We had talked a little about the sort of play it could be, this actress and I, and she told me that when she looked at new scripts she looked for stories of hope.

There is too much darkness in this world, she told me. Too much anger, too much hate.
I can't be part of something that simply adds to the despair. For my children if not for me.
There has to be light.

Yesterday, I felt like the whole world was reading the same script and hoping for the same light.

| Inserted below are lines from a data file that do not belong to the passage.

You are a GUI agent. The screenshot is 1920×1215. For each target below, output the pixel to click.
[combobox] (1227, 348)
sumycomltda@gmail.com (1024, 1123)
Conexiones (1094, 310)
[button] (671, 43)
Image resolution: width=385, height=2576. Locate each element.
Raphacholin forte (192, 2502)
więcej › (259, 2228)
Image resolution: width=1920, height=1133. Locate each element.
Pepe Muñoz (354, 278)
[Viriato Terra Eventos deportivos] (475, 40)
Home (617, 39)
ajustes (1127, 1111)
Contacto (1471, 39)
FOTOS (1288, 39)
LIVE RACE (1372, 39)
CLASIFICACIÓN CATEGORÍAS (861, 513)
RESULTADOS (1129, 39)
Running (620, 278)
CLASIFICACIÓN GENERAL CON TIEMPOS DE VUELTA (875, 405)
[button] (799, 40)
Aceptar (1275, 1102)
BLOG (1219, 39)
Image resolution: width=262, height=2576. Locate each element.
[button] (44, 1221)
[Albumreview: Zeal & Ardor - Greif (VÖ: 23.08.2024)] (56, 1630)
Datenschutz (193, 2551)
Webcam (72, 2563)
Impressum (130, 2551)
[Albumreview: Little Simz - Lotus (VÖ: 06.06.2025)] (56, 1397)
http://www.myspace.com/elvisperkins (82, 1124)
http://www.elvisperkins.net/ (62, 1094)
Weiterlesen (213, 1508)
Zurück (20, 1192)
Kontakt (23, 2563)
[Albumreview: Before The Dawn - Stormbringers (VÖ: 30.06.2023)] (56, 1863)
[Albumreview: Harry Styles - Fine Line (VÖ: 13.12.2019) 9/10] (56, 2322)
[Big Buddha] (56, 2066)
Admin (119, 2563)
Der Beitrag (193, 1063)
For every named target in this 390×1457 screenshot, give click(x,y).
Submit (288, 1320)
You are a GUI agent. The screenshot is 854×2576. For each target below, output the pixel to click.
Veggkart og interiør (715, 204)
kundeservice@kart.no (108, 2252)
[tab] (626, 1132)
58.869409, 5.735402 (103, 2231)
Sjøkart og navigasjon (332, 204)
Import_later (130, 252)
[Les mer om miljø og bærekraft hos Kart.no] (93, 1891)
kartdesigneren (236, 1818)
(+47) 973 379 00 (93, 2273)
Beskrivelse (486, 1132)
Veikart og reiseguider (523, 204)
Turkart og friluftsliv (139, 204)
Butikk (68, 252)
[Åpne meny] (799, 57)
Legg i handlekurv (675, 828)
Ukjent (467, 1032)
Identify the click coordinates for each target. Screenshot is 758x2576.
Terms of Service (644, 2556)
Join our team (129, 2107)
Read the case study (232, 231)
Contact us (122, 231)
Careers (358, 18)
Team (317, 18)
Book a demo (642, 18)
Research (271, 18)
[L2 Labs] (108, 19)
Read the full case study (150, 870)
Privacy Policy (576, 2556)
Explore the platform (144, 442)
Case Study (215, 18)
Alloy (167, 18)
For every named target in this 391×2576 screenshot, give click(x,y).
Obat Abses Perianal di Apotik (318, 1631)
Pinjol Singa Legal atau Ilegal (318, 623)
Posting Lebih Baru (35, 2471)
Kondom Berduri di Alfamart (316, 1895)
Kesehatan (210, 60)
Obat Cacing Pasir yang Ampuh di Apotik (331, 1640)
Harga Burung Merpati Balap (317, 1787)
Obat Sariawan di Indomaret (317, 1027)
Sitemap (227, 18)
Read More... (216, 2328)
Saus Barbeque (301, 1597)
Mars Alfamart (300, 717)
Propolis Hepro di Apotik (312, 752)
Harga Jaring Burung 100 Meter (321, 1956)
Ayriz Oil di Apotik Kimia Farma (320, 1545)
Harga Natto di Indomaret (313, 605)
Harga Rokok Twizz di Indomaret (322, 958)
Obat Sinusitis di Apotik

For our children if not for us.



Tuesday, November 04, 2008

don't stop now


God it's hard... doing this... trying to write...with half a brain...
I was talking to Screenwriting Mummy as we lolled over cups of tea and our various offspring/spawn of Satan/toddlers were raising tiny person hell nearby.
She nodded slightly, too knackered to actually expend energy on words.
We were trying to talk about the work we had been doing on a television series - both of us having written an episode- and this was a chance to catch up but also to debrief some of the process. Instead we slumped about, talked in half sentences, ate junkfood and yawned a lot.
Tricky, now seemingly entrenched in his big boy bed, is playing his parents for the mollycoddling amateurs they are. When, in some desperation, I turned to Christopher Green's excellent study in the area; "Toddler Taming", I discovered that C and I are textbook suckers for toddler related sleep deprivation mainly due to our willingness to fetch water, replace doona and spend hours stroking his back on demand. As well, we have let him sleep in our bed although in the wee hours I will generally struggle to carry him back.
Another playwrighting friend told me recently that her daughter still sleeps in the parental bed - at the age of five and a half. It was an improvement as far as my friend was concerned. Previously her daughter would cry loudly in the middle of the night until carried into her parents' bed, now she gets up and climbs into their bed herself.
And quite soon, I thought, she'll also be able to get herself up and pop over to the bakery for morning croissants.
The edit section on this blog is littered with the corpses of dead posts I half wrote before the mushbrain hit.
In the same way my Leunig wall calendar is crossed with never-made deadlines and opportunities lost because I've been too tired or fuzzy headed to knock up a proposal.
Which made this news so entirely miraculous:
Congratulations on your successful application to the New Work - Developing Writers grant category of the Literature Board of the Australia Council for the Arts. Please find attached your letter of notification and the contract for your grant...
This is a grant for me to write a second book, next year, which I am calling as a 'working title' (except I really like it): The Unreliable Observer's Guide To Pond Life.
And am I happy?
I tell you, I'd be jumping up and down like a mad thing, in celebration, except that I'm too frigging tired.